Implementing Azure SQL Server Firewall Rules with Bicep and Azure Verified Modules

When managing Azure resources, ensuring your SQL server is secure from unauthorized access is a priority. One way to secure your Azure SQL server is by implementing firewall rules. In this post, I’ll guide you through using Bicep and the Azure Verified Modules from GitHub to set up firewall rules for an Azure SQL server.

Example Bicep:

@description('Deploy Azure SQL Server')
 module createsqlServer '../sql/server/main.bicep' = {
   scope: resourceGroup(rgSQL)
   name: 'sqlServer-${environmentName}'
   params: {
     name: 'sql-demoserver'
     administratorLogin: administratorLogin
     administratorLoginPassword: administratorLoginPassword
     managedIdentities: {
       systemAssigned: false
       userAssignedResourceIds: [
         createManagedIdentity.outputs.resourceId
       ]
     }
     primaryUserAssignedIdentityId: createManagedIdentity.outputs.resourceId
     location: location
     tags: tags
     databases: [
        {
          name: 'demidb1'
          skuName: 'ElasticPool'
          skuTier: 'GeneralPurpose'
          capacity: 0
          maxLogSizeBytes: 34359738368
          compatibilityLevel: 120
          elasticPoolId: createSqlServerElasticPool.outputs.resourceId
        }
     ]
     firewallRules: [
      {
        name: ''
        startIpAddress: 'enter ip address here'
        endIpAddress: 'enter ip address here'
      }
      {
       name: ''
       startIpAddress: ''
       endIpAddress: ''
      }
   ]
   }
 }

This Bicep file defines 2 simple rule that allows traffic from certain defined IP addresses.

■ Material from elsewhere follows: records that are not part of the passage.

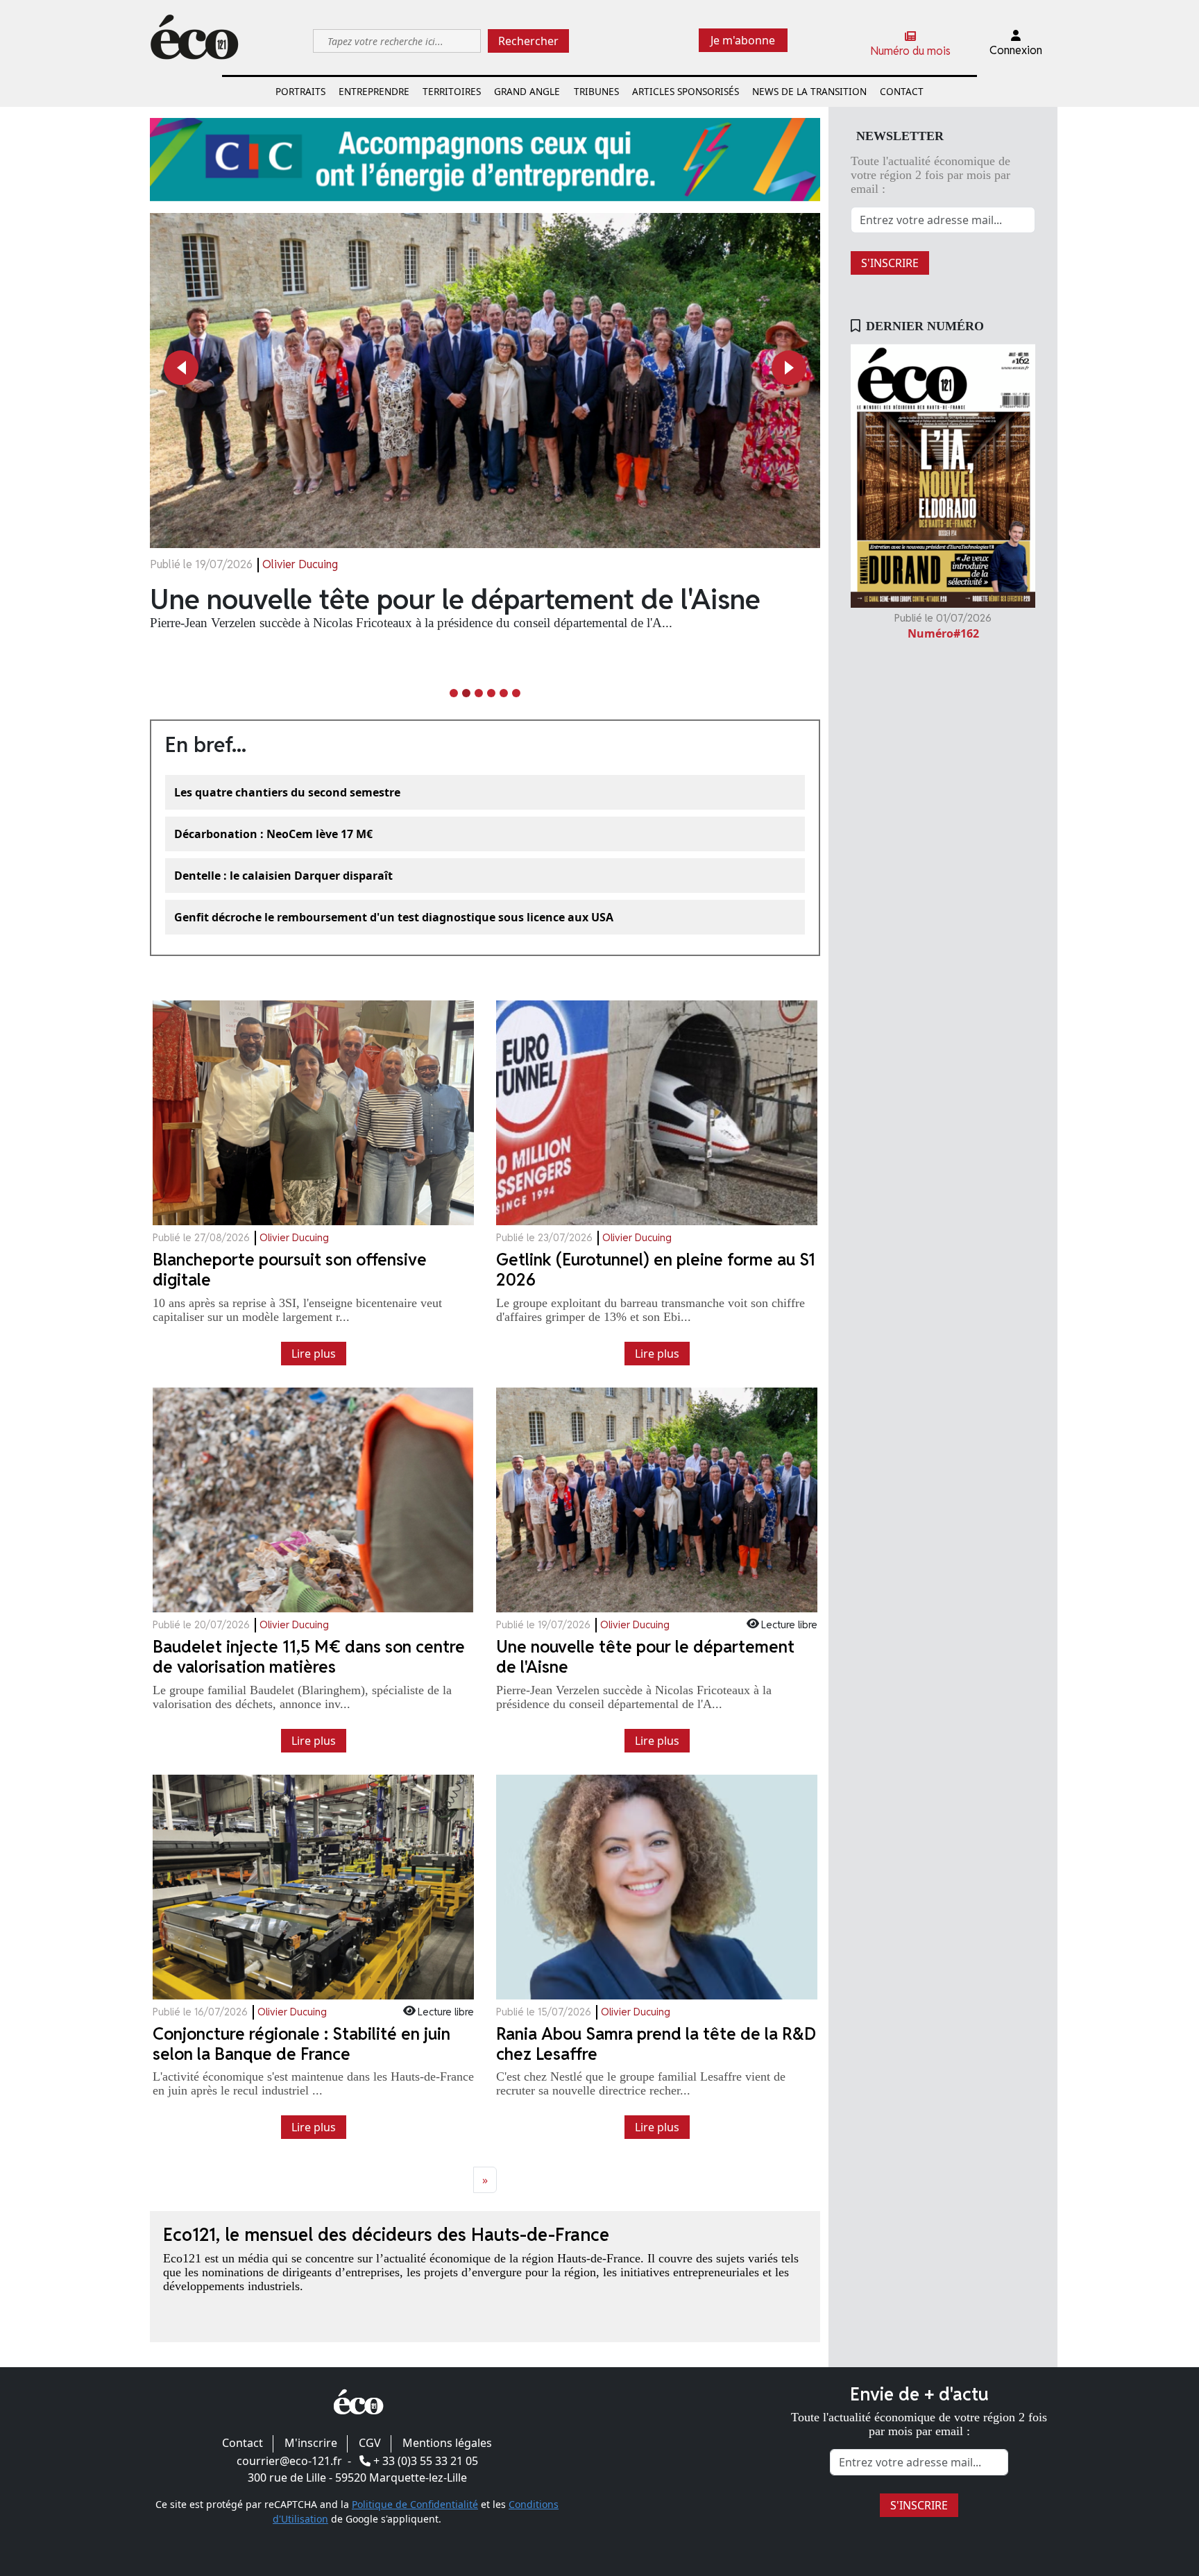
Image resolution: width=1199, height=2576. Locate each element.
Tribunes (596, 91)
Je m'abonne (743, 40)
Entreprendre (374, 91)
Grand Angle (527, 91)
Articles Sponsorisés (685, 91)
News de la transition (809, 91)
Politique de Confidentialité (415, 2504)
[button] (181, 367)
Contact (902, 91)
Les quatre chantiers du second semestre (287, 792)
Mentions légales (447, 2442)
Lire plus (313, 1353)
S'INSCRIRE (890, 263)
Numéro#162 (943, 633)
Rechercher (528, 41)
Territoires (452, 91)
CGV (370, 2442)
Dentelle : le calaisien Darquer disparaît (283, 875)
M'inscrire (310, 2442)
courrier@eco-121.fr (289, 2460)
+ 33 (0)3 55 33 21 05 (425, 2460)
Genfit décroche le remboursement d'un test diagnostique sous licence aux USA (393, 917)
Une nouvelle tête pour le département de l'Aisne (455, 599)
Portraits (300, 91)
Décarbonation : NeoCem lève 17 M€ (273, 834)
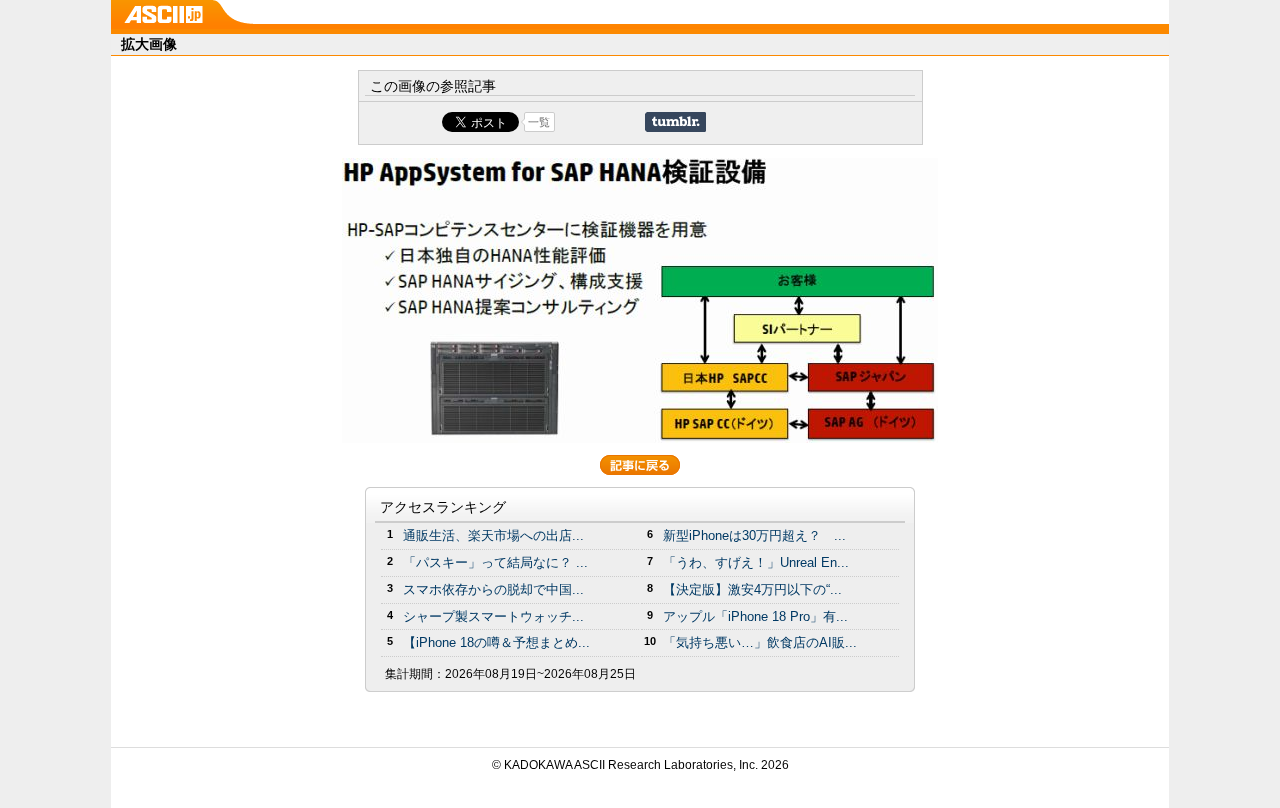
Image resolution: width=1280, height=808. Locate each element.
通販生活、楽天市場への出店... (493, 535)
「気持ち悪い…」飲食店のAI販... (760, 642)
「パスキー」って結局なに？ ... (495, 562)
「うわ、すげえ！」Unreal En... (756, 562)
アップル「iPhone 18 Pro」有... (755, 616)
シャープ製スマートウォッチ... (493, 616)
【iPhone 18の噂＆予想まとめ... (496, 642)
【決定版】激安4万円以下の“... (752, 589)
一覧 (539, 122)
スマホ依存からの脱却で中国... (493, 589)
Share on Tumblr (675, 122)
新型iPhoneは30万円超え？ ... (754, 535)
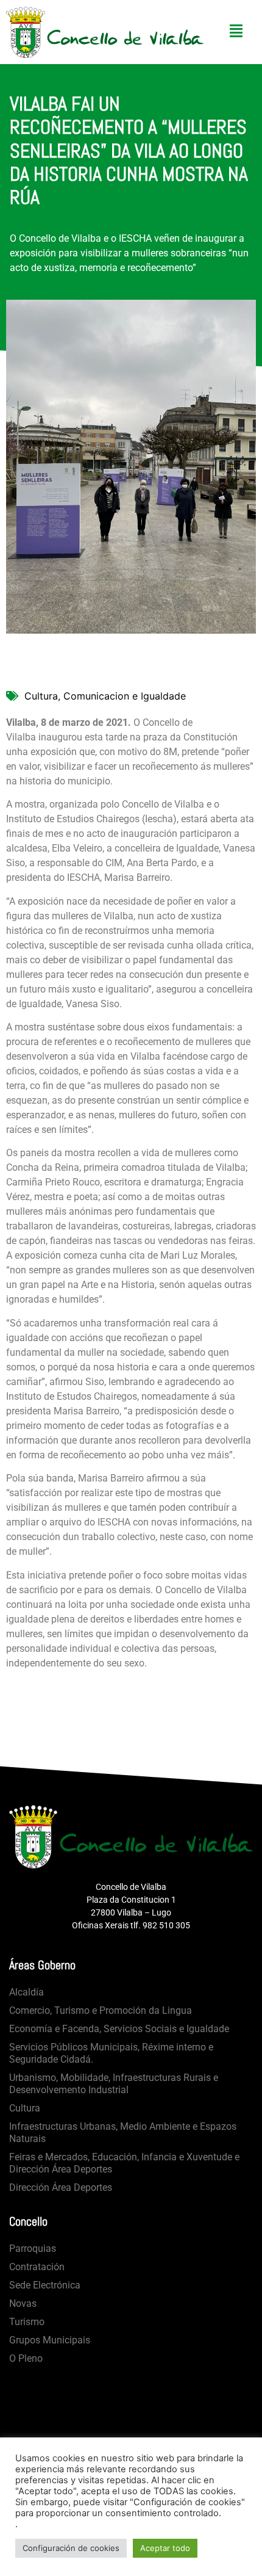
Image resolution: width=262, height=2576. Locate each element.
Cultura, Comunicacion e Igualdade (105, 696)
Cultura (24, 2108)
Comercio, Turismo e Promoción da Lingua (100, 2010)
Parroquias (32, 2248)
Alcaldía (26, 1992)
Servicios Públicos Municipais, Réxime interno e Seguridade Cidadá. (111, 2053)
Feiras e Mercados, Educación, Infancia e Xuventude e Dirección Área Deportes (124, 2163)
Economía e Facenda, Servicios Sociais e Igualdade (119, 2029)
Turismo (26, 2322)
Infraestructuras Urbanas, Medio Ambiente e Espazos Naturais (122, 2132)
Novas (23, 2303)
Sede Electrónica (44, 2285)
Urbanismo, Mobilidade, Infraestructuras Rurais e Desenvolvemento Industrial (113, 2084)
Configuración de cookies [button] (71, 2548)
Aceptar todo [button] (165, 2548)
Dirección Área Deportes (60, 2187)
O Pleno (26, 2358)
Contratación (37, 2267)
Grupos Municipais (49, 2340)
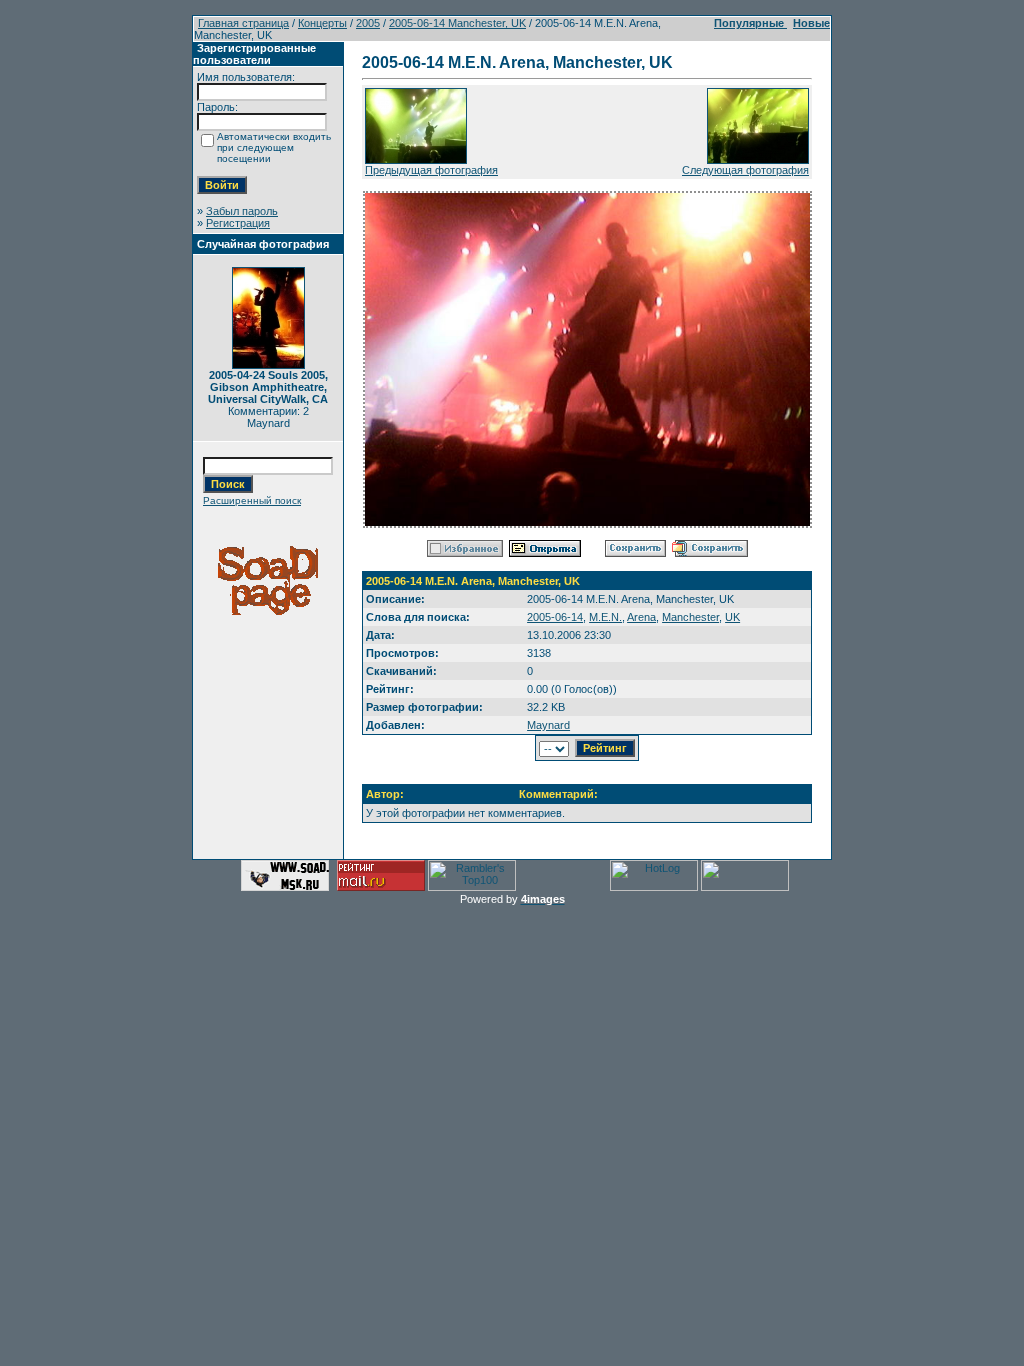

Be sure to adjust the startIpAddress and endIpAddress to fit your security requirements. This example doesn’t show the code for the creation of the elasticPool or the Managed Identity.

This example serves as a foundational guide to get you started with automated deployment of firewall rules using Infrastructure as Code (IaC) practices with Bicep.